→ Tasks
a - Which references are cited in the passage below on honey quality prediction and e-nose sensor selection? List each as it appears.
b - According to the passage below on honey quality prediction and e-nose sensor selection, how were the optimal numbers of latent variables determined?

Quantitative Prediction of Quality Components

Quantitative prediction was implemented by building calibration models to predict five quality components of honey using their corresponding e-nose data. Partial least squares regression (PLSR) was carried out to perform linear calibration between calibration sample matrix (C) and the values of one of the quality indices (Y). As a bilinear modeling technique, PLSR extracts a set of orthogonal factors called latent variables (LVs) and explores the optimal function by minimizing the error of sum squares (Wu et al. 2012a). The optimal numbers of latent variables were determined at the lowest value of the prediction residual error sum of squares (PRESS) calculated in the full leave-one-out cross-validation. The same spectral dataset was also used in LS-SVM analysis, which was calculated in a non-linear calibration. The calculation of LS-SVMs for quantitative prediction was similar to that for qualitative discrimination. The main difference was that the values of a quality index were considered as the dependent variable instead of the arbitrary numbers of botanical origins for the model calibration. The performances of PLSR and LS-SVM were compared to determine which method was the best for the quality determination of honey.

Sensor Selection

The aroma of honey is composed of complicated volatile components. The sensor array of the e-nose measures the odor fingerprint of honey capturing aroma information of honey effectively. It should be indicated that each sensor of the e-nose responds to several aromas. On the other hand, there is usually no aroma that could be detected by a single sensor but is generally detected by a combination of several sensors. For the e-nose analysis, it is interesting to select a set of sensors from the sensor array that contributes to the content prediction of the interested component. Such selection is helpful for developing a much simpler e-nose system based on only the selected sensors, resulting in reducing the manufacturing cost and complexity of the e-nose system. The sensor selection is commonly carried out by determining a few individual sensors that have less cross-correlation between each other and could make greater contributions to the final prediction. Moreover, for the e-nose analysis, when all the sensors in the e-nose system are used for the data acquisition, some redundant information would be measured. Each sensor of the e-nose is a variable for the model calibration. After the sensor/variable selection, the dimensionality of the sensor array/variable matrix could be reduced. Some research showed that the calibration models established based on the selected variables would be more accurate and/or more robust and could provide a more reliable performance (Sun et al. 2012; Wu et al. 2014; Wu and He 2014). The sensor selection conducted in this study was expected to show whether or not selection could degrade the accuracy or the robustness of the multivariate model.

→ Material
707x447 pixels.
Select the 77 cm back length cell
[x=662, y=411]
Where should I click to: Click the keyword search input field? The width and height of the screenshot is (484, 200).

→ Correct answers
a -
Wu et al. 2012a
Sun et al. 2012
Wu et al. 2014
Wu and He 2014

b - They were set at the lowest value of the prediction residual error sum of squares (PRESS) calculated in full leave-one-out cross-validation.